Microdeletion of 22q11 (CATCH 22) in children with conotruncal heart defect and extracardiac malformations


Alikasifoglu M., Malkoc N., Ceviz N., Ozme S., Uludogan U., Tuncgilek E.

TURKISH JOURNAL OF PEDIATRICS, cilt.42, ss.215-218, 2000 (SCI İndekslerine Giren Dergi) identifier

  • Cilt numarası: 42 Konu: 3
  • Basım Tarihi: 2000
  • Dergi Adı: TURKISH JOURNAL OF PEDIATRICS
  • Sayfa Sayıları: ss.215-218

Özet

CATCH 22 is a medical acronym for cardiac defects, abnormal facies, thymic hypoplasia, deft palate, and hypocalcemia, and a variable deletion on chromosome 22q11. The deletion within the chromosome region of 22q11 may occur in patients with dysmorphologic and cardiological syndromes: DiGeorge syndrome (DGS), velocardiofacial syndrome (VCFS), and conotruncal anomaly face syndrome (CAFS).
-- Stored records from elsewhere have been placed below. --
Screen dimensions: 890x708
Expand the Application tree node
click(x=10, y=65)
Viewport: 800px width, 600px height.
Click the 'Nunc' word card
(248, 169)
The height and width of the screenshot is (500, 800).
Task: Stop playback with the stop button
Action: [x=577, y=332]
In this study, using N25 (D22S75) DiGeorge chromosome region probe. fluorescence in situ hybridization (FISH) analyses were performed on 32 patients with congenital heart diseases. Twenty-nine of 32 patients had conotruncal heart disease. A 22q11 deletion was detected in two patients (6.9%) of the 29 patients with conotruncal heart disease. One of our 22qdel (+) patients had unilateral facial nerve palsy. Although it is not a frequent finding, unilateral facial nerve palsy will be included among the symptoms of CATCH 22 syndrome. After careful clinical evaluation of patients with conotruncal cardiac anomalies, only syndromic cases should be screened for this deletion.